A high-order flux reconstruction method with adaptive mesh refinement and artificial diffusivity on unstructured moving/deforming mesh for shock capturing

- A high-order method of shock-capturing on unstructured dynamic grids is proposed.
- The robust and efficient AMR features direct addressing and compact memory layout.
- A physically consistent artificial diffusivity removes the Gibbs oscillation.
- High-order accuracy is obtained under complex grid motion and adaptation.
- The FR-AMR-AD framework can stabilize and capture various sharp shock solutions.

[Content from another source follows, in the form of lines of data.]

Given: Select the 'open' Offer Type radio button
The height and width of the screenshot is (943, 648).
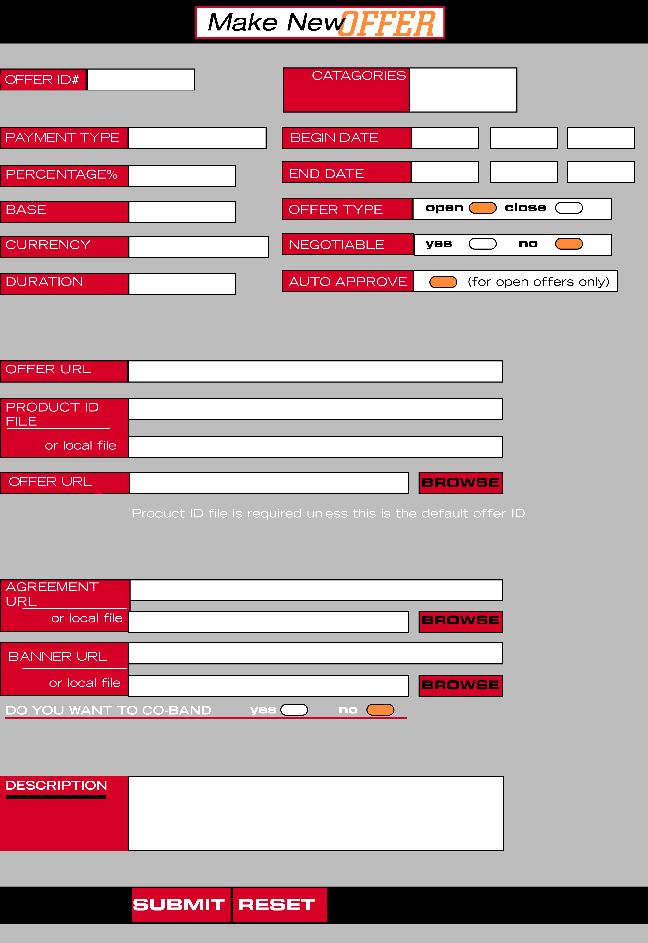Looking at the screenshot, I should coord(482,208).
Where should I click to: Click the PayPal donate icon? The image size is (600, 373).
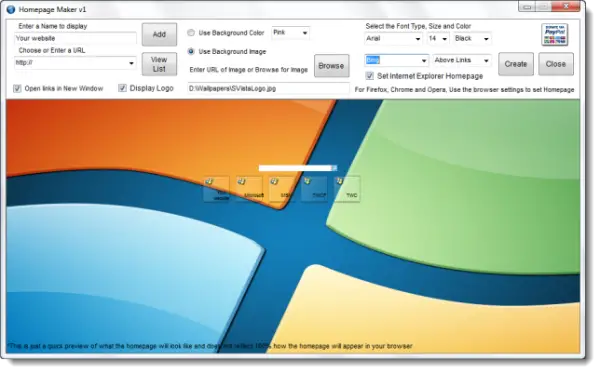coord(554,35)
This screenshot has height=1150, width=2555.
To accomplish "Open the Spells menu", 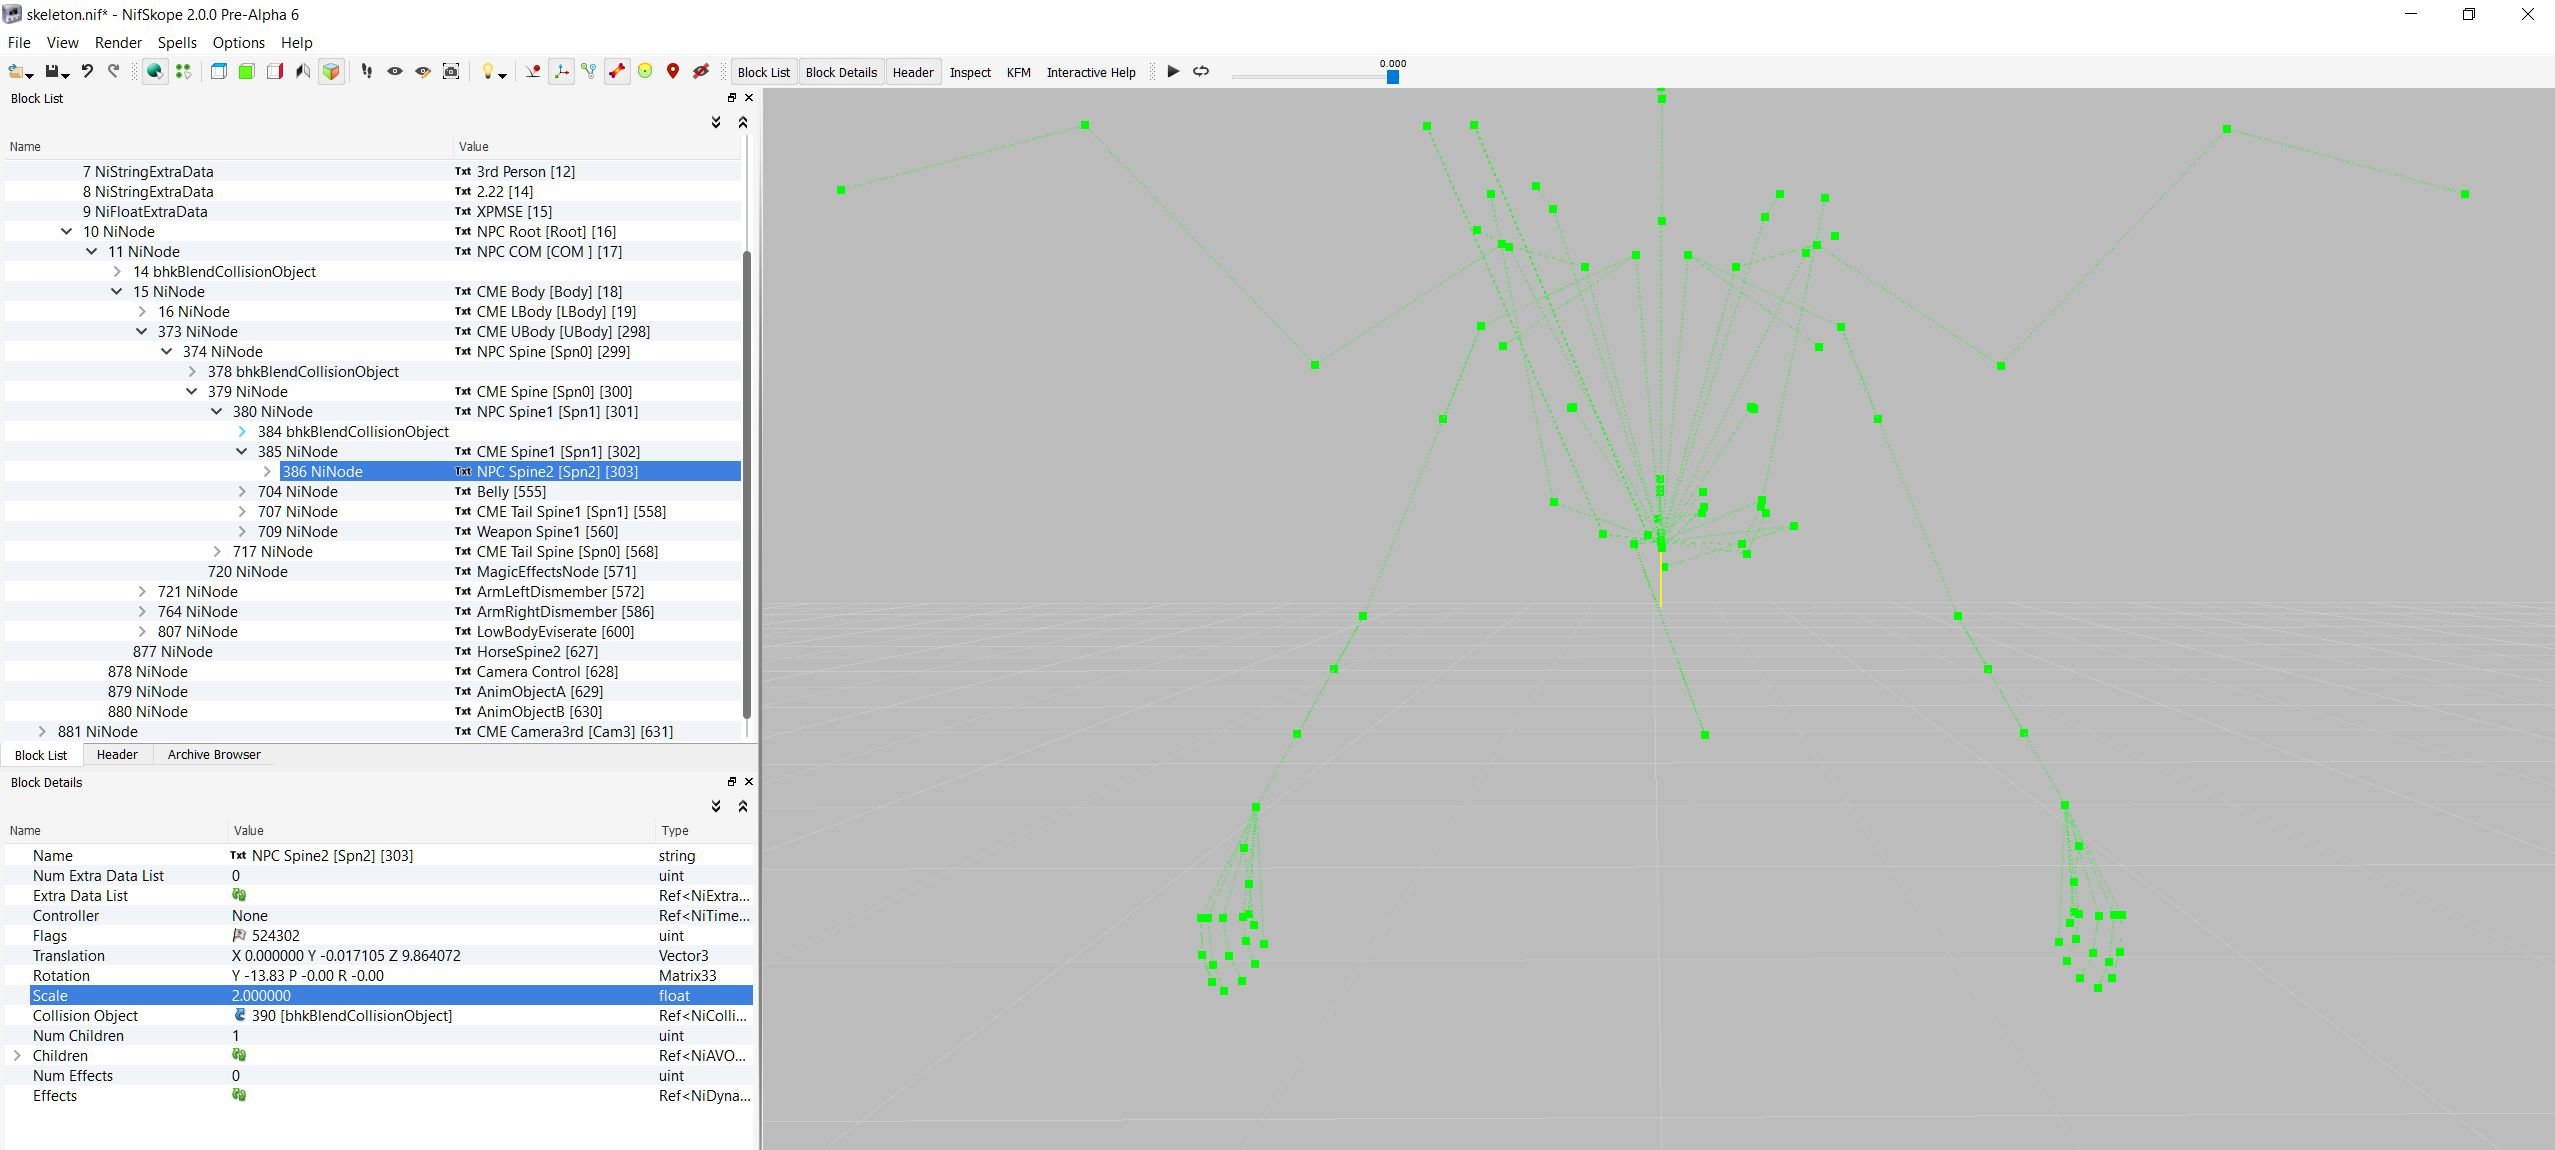I will tap(177, 43).
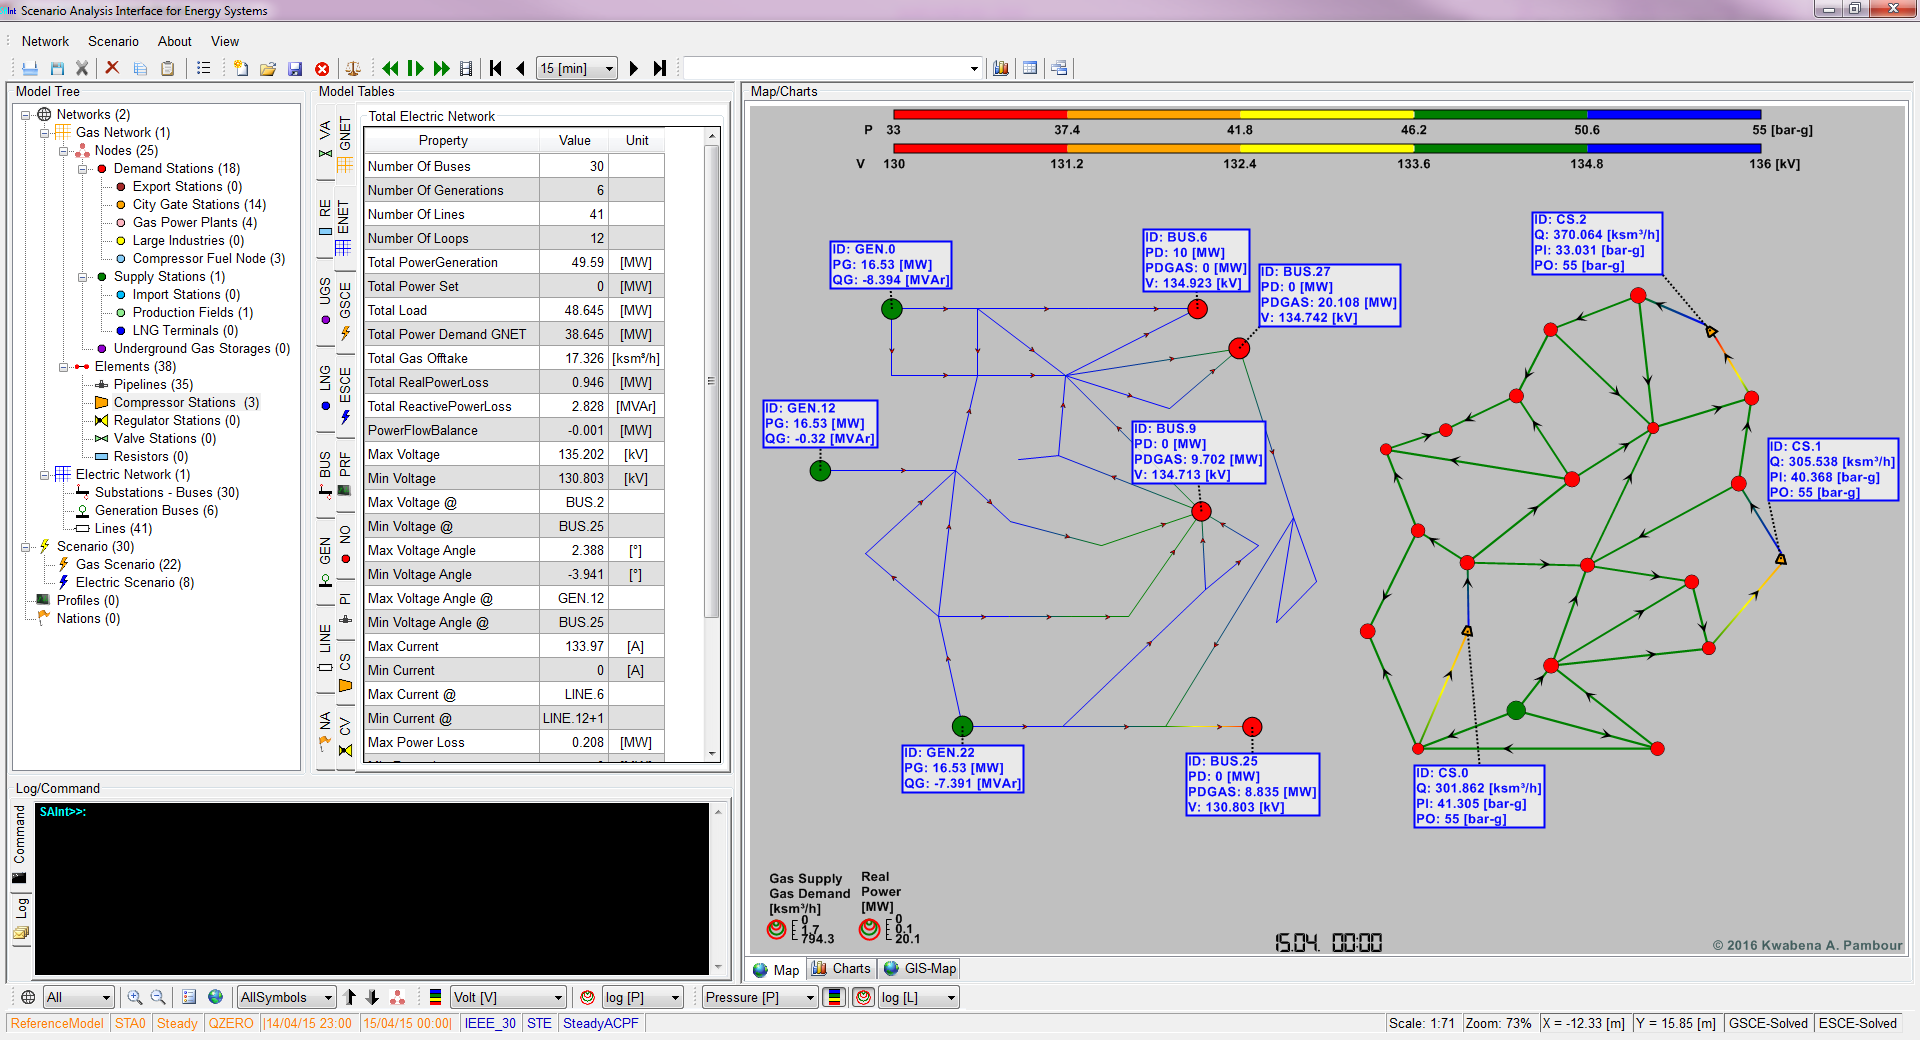Screen dimensions: 1920x1040
Task: Open the Scenario menu
Action: pos(113,41)
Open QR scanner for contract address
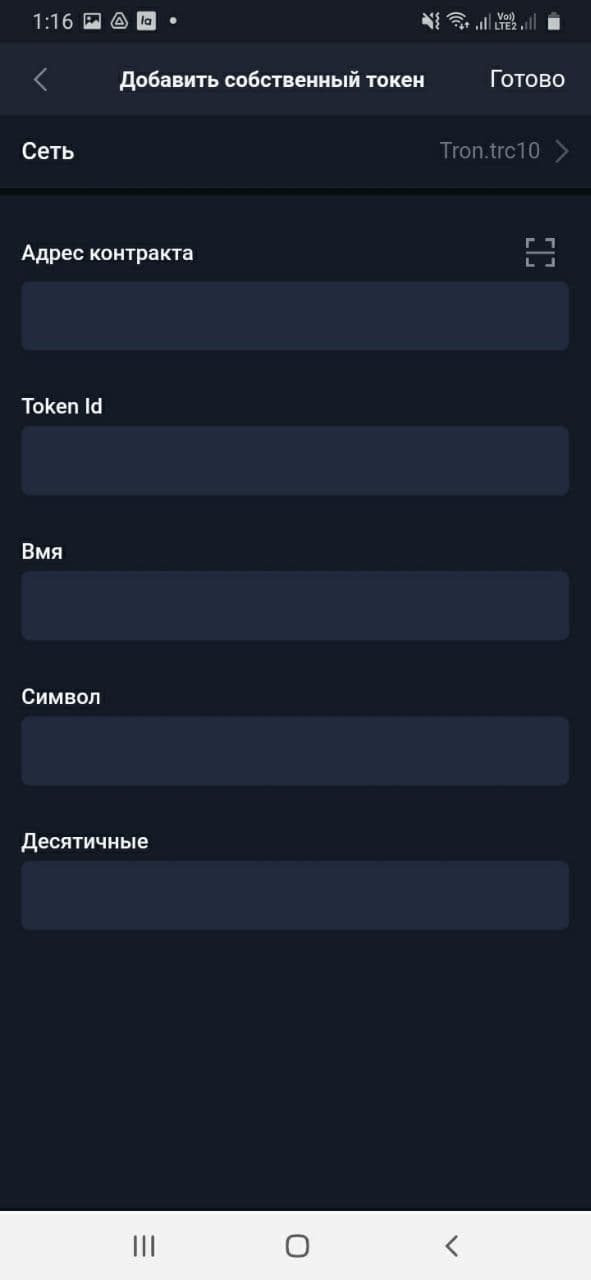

This article presents new progress of shock capturing on unstructured dynamic grids by using adaptive mesh refinement (AMR) method in conjunction with artificial diffusivity (AD) under the framework of flux reconstruction (FR)/correction procedure via reconstruction (CPR) method. The proposed AMR algorithm is applicable even when the grid undergoes dynamic motion. It features an innovative data structure that is capable of direct addressing in managing the system of cells on multiple levels of refinement. A conservative mortar method is used to handle non-conforming interfaces resulted from cell subdivision. The AD is added in regions of strong dilatation to counter the Gibbs oscillation that is disruptive to high-order solutions when shock discontinuities exist. Several test cases are used to verify that this FR-AMR-AD framework can achieve high-order accuracy for smooth flows, and obtain stable solution with the presence of shock discontinuity. By further limiting the shock within subdivided adjacent cells, a sharp shock solution can be obtained with reduced amount of AD addition, hence errors from adding dissipation, on dynamically refined grids.